Let’s start with a few definitions. I’m going to make a distinction between advertising, marketing, and publicity. They sound similar, but they have vastly different meanings in my world.

The purpose of marketing is to generate interest, to tap into curiosity. It’s not to manipulate or convince, or even sell. In my world, the most preferred form of marketing today is educational marketing. People are willing to be educated. Very few people want to be subjected to a sales pitch.

Advertising is similar to marketing, but the main distinction is that it’s paid for. With advertising you pay a platform owner for the right to present your stuff to their audience. The platform might be something like Facebook, or it might be the conference organizer giving you the right to include your material in the conference registration kit.

Publicity is the by-product of getting visibility in the media. That could be radio, TV, a podcast, or a magazine article. Generally speaking, publicity is free. If you’re paying for publicity, I call that advertising and it’s very distinct from publicity. So with those definitions,

This podcast is a form of marketing. When I appear as a guest on someone else’s show, then it’s considered publicity. The purpose of the podcast is to generate interest, to trigger curiosity, to start a conversation. For a subset of you, that conversation may somewhere in the distant future translate into doing business together in some fashion. I truly have no idea what that will ultimately look like.

Google remains at the top of the heap as the most visited website. Its position as the search king is well established. Number two is Youtube, and Facebook is number three. 73% of Americans use Youtube on a monthly basis, 68% use Facebook, and 35% use Instagram. However, it’s important to know that less than 50% of millennials actively use Facebook and the vast majority are on instagram. LinkedIn, Twitter, Snapchat, and Pinterest are all hovering between 25%-30% penetration of the US population.
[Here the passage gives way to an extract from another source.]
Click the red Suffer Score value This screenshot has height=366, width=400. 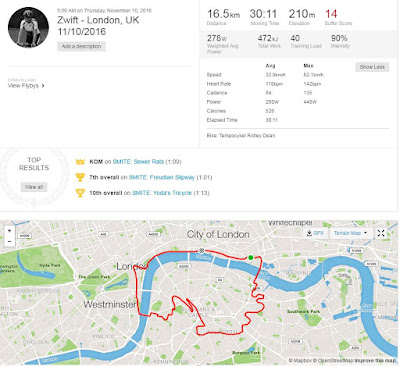(x=331, y=14)
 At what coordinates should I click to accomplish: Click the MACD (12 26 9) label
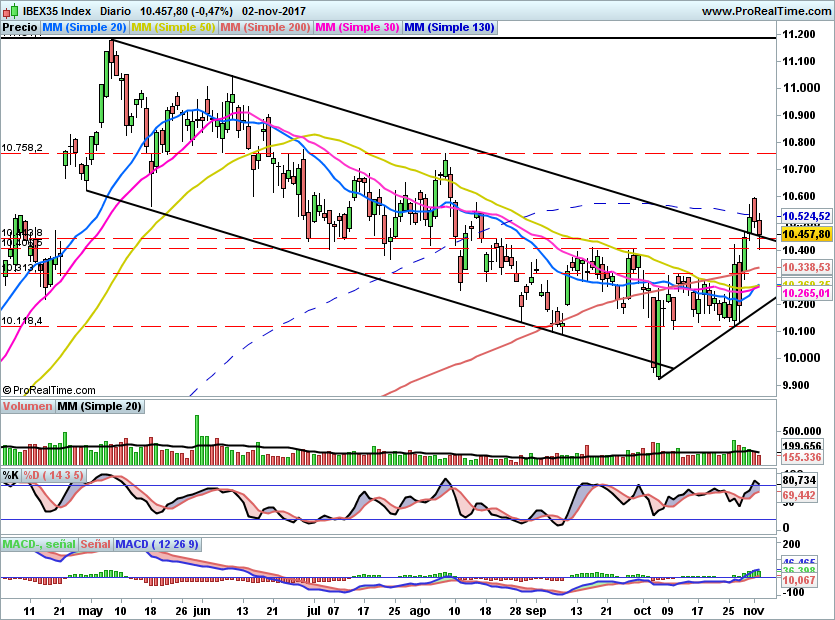click(157, 544)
Each of these platforms serves a different purpose and has a different target audience. Too often we tend to use the tools that are interesting to us. But that may not be where your customers are hanging out. For example, if I’m looking to advertise student housing, then Google and Instagram are the platforms of choice. I would not waste any time with Facebook.

Conversely, Facebook once gave me the option of including Instagram users in an advertisement for one of our RV Parks. When I said yes, I didn’t expect 96% of the ad revenue to be spent on Instagram and only 4% on Facebook. That week’s worth of ad spending was completely wasted. Fortunately, I ran it as a small experiment.

If your content has a “how to” element, then Youtube can be the preferred search engine. If your customer is searching for how to market student rentals, then a video that speaks directly to that topic might be the perfect piece of content.

Successful businesses invest somewhere between 12%-20% of their resources, that’s both time and money on marketing.